I'm working through MIT's OCW single-variable calculus course. The problem is taken from Problem set 7: Question 4B-5.1
Q: Find the volume of an equilateral triangle with side length a which is rotated around one of its sides.
I am actually doing the calculus side okay, I believe. My difficulty is with the trigonometry/geometry setting up the problem. Here is how I set up the integral:
$$ 2 \int_0^\frac{a}{2} \pi(\frac{\sqrt{3}}{a}x)^2dx $$
My integrand is apparently wrong. I've calculated $y$ to be a function of $x$ such that $y = \frac{\sqrt{3}}{a}x$. The solution sets it up the integral exactly the same, except that $y = \sqrt{3}x$.

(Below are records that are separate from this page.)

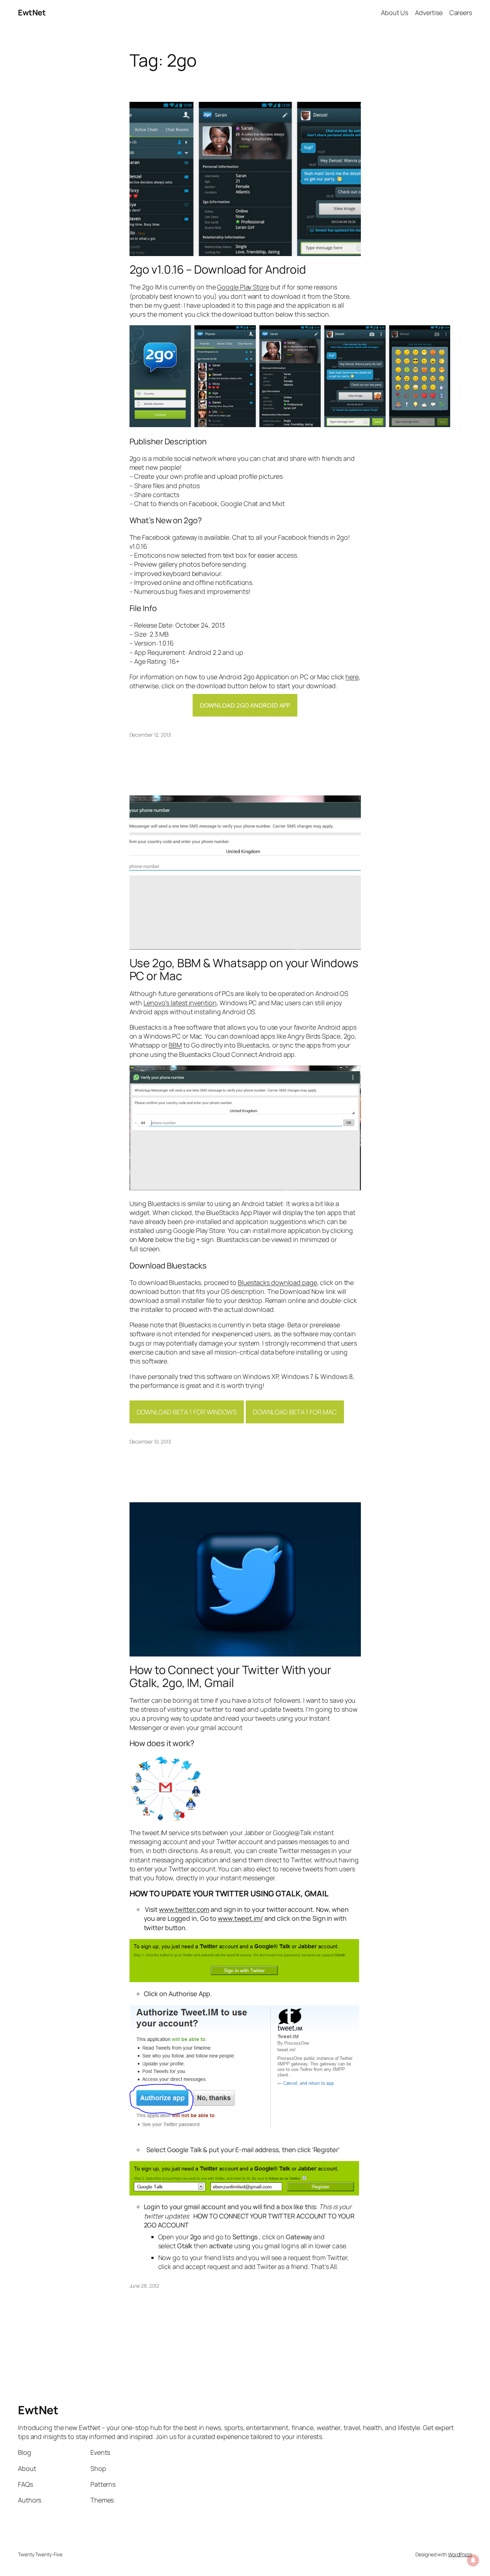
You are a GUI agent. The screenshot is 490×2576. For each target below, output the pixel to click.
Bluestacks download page (277, 1282)
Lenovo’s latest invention (180, 1002)
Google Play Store (243, 287)
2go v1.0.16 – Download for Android (217, 269)
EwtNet (32, 12)
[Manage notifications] (473, 2560)
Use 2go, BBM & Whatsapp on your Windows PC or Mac (243, 969)
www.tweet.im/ (240, 1918)
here (352, 676)
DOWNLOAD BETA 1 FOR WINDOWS (187, 1412)
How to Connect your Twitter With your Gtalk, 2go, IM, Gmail (230, 1676)
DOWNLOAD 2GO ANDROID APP (245, 705)
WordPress (460, 2554)
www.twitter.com (184, 1909)
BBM (175, 1045)
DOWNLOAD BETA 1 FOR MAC (295, 1412)
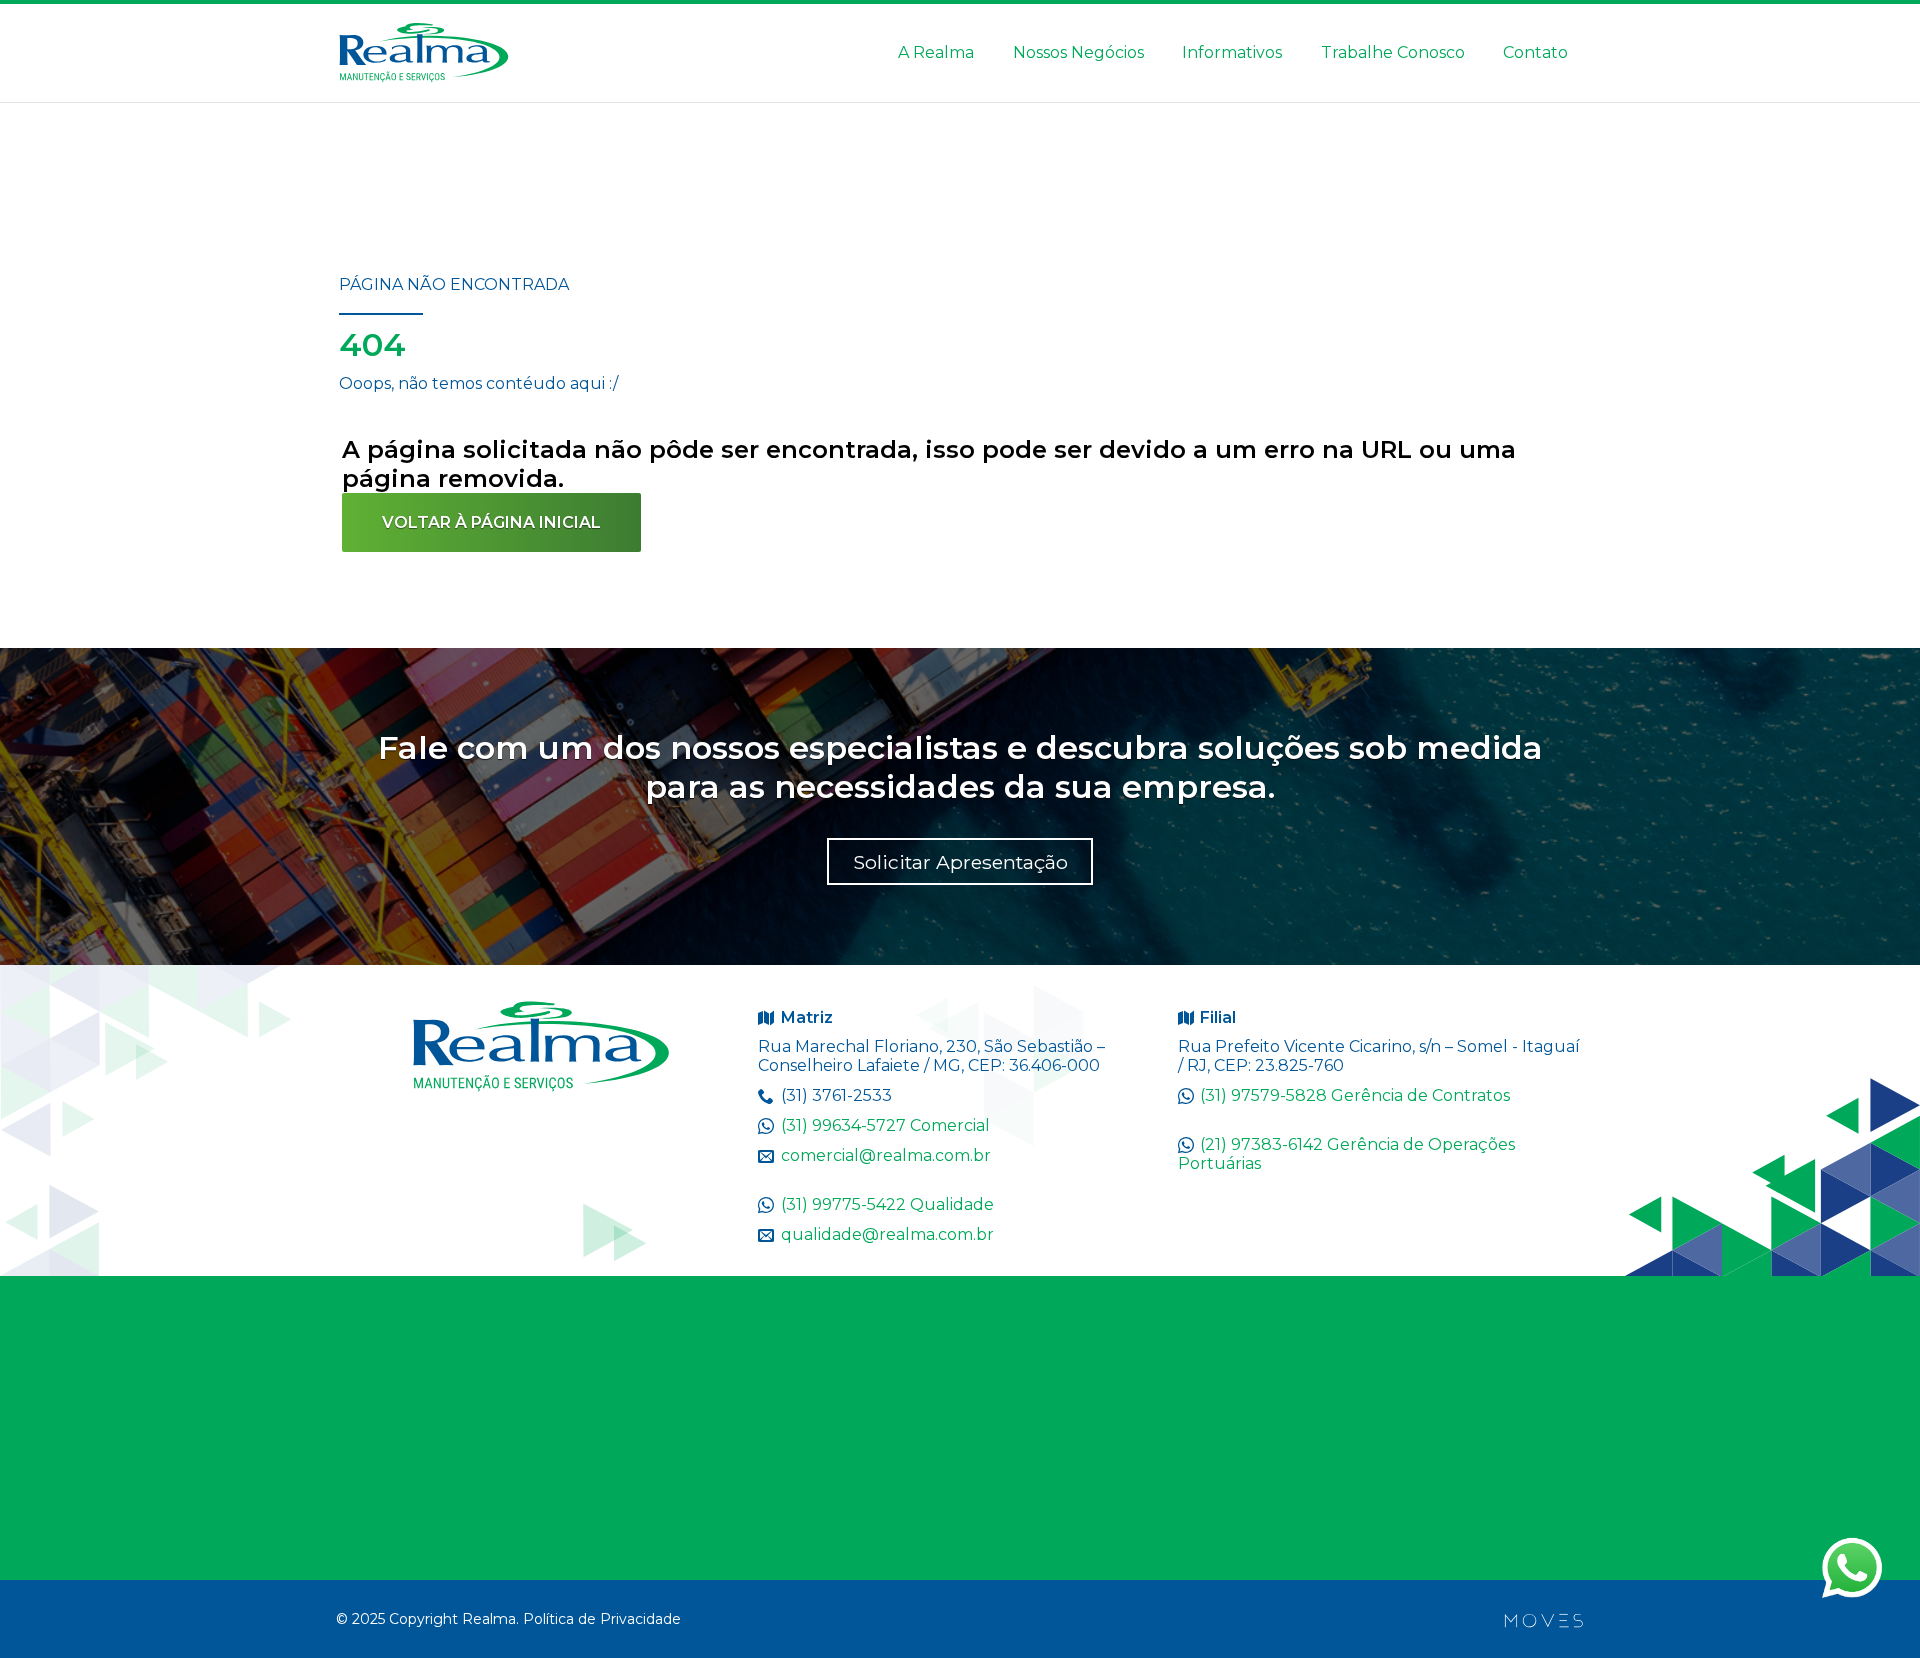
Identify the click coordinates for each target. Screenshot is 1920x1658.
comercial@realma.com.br (886, 1155)
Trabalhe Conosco (1393, 52)
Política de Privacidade (602, 1619)
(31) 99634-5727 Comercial (885, 1125)
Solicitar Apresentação (960, 862)
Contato (1535, 52)
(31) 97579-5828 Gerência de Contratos (1355, 1095)
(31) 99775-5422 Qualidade (887, 1204)
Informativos (1232, 52)
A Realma (936, 52)
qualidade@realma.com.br (887, 1234)
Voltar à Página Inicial (491, 522)
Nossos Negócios (1078, 52)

Here is how I derived the integrand:
Let the equilateral triangle sit with one side along the x-axis and its leftmost vertex at (0,0) and its rightmost vertex at (a, 0). The strategy will be to split the triangle in half, integrate the rotated solid around the x-axis, and multiply by two to get the whole triangle.
So the function to be integrated is a simple linear f(x) from 0 to $\frac{a}{2}$. Great. But what is $f(x)$? Here's where I go wrong.
I derived the slope of the line of f(x) by observing that the vertex at (0,0) is $\frac{\pi}{3}$ radians. Using sohcahtoa, I calculated the height of the triangle (i.e., $f(\frac{a}{2})$) as:$$\sin(\frac{\pi}{3})$$
To then derive the slope of f, I simply did rise-over-run, i.e. (plugging in for $\sin\frac{\pi}{3})$: $$\frac{\sqrt{3}}{2}\div\frac{a}{2} = \frac{\sqrt{3}}{a}$$
Which is the slope of the function f(x). I will leave it here, as I don't think the calculus is the problem. Clearly, I've done something wrong in the way I derived the slope of $f(x)$. What am I missing? What would have been the correct way to calculate $f(x)$ to arrive at $y = \sqrt{3}x$?
You were close, but height needs to be $a\sin\left(\frac \pi 3\right)$. Then slope is given by $\dfrac {\frac {a\sqrt 3}2}{\frac a2} = \sqrt 3$.